Der Klimabeirat der Stadt soll entsprechend der umfassender gewordenen Bedeutung des Themas breiter aufgestellt werden. So sollen auch Wirtschaftsvertreter dem Gremium angehören, das künftig auch häufiger tagen soll als wie bislang dreimal im Jahr. Mit dabei sind bereits zwei Umweltmentoren vom Windeck-Gymnasium. Im Oktober werde der Klimabeirat im Gymnasium tagen, das bereits den Titel „Klimaschule“ trägt. Auch bei der jährlichen Jugendkonferenz werde der Klimaschutz ein Thema sein, kündigte Wolfgang Jokerst an.
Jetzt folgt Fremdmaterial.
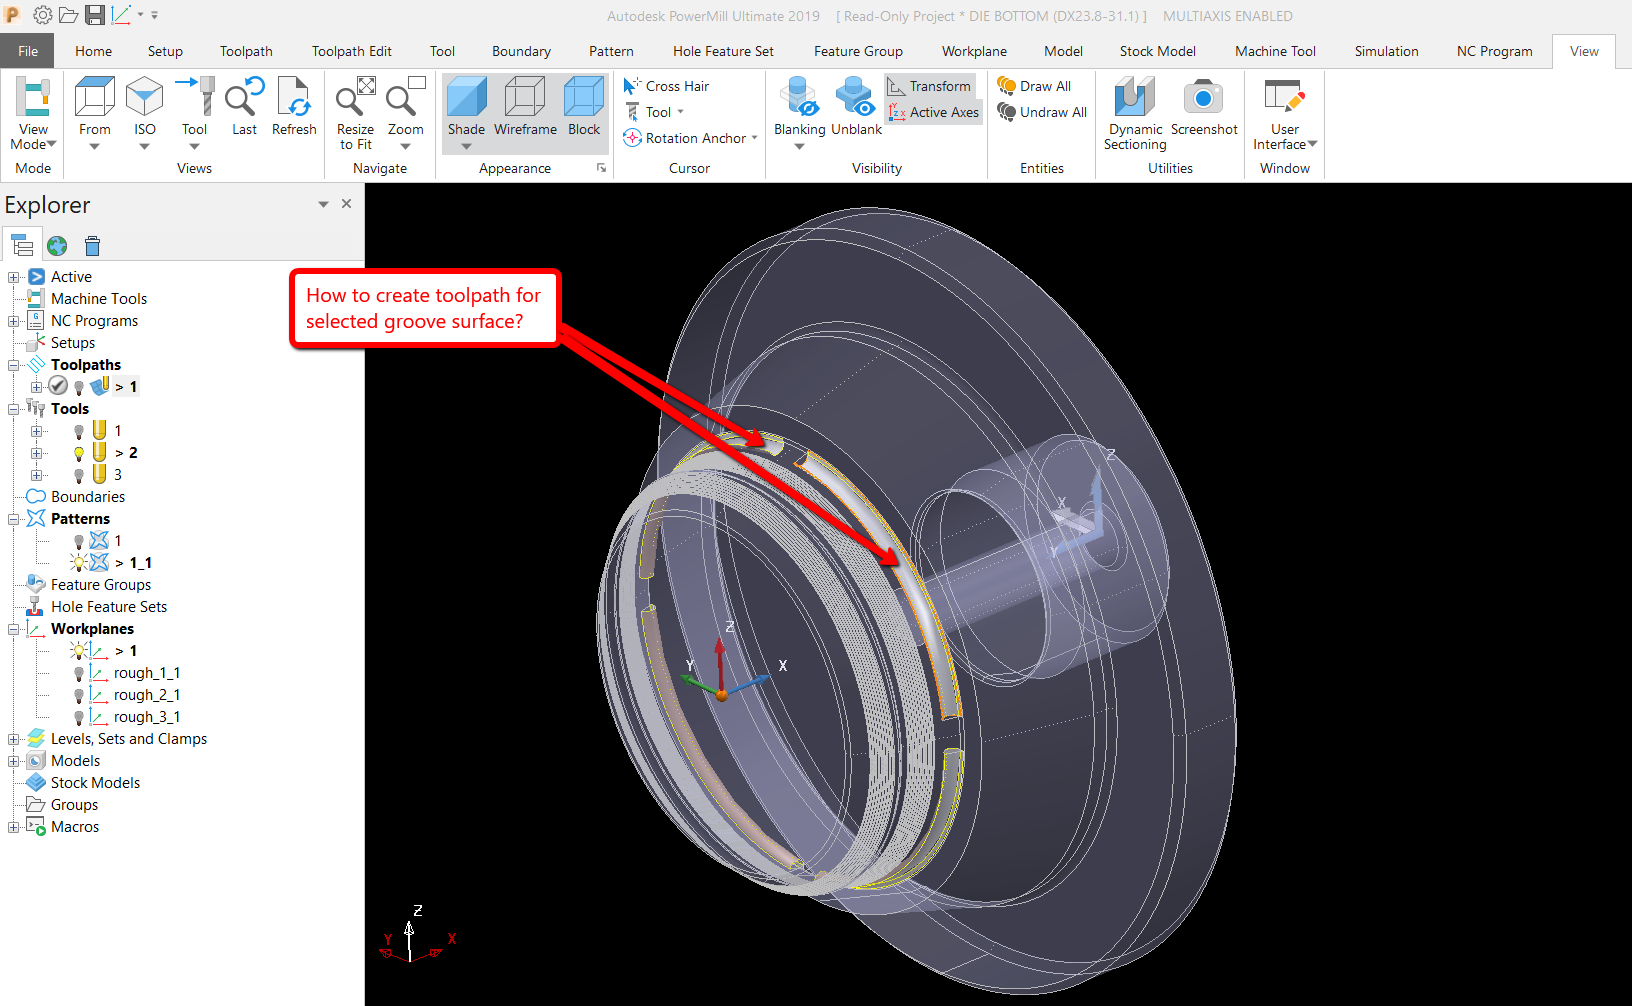
Task: Toggle visibility bulb for workplane rough_1_1
Action: tap(78, 673)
Am Anfang der Klausurtagung stand ein Rückblick, der 1986 begann: Damals war Bühl eine der ersten Städte im Land, die eine Umweltabteilung einrichteten. Ein wesentlicher Punkt war das 2017 fertiggestellte integrierte Klimaschutzkonzept, das 24 Maßnahmen umfasst. Darauf werde jetzt auch aufgebaut, wobei die bisherigen Themen Klimaschutzkonzept und Klimafolgenanpassung zusammengeführt werden, sagte Bürgermeister Wolfgang Jokerst.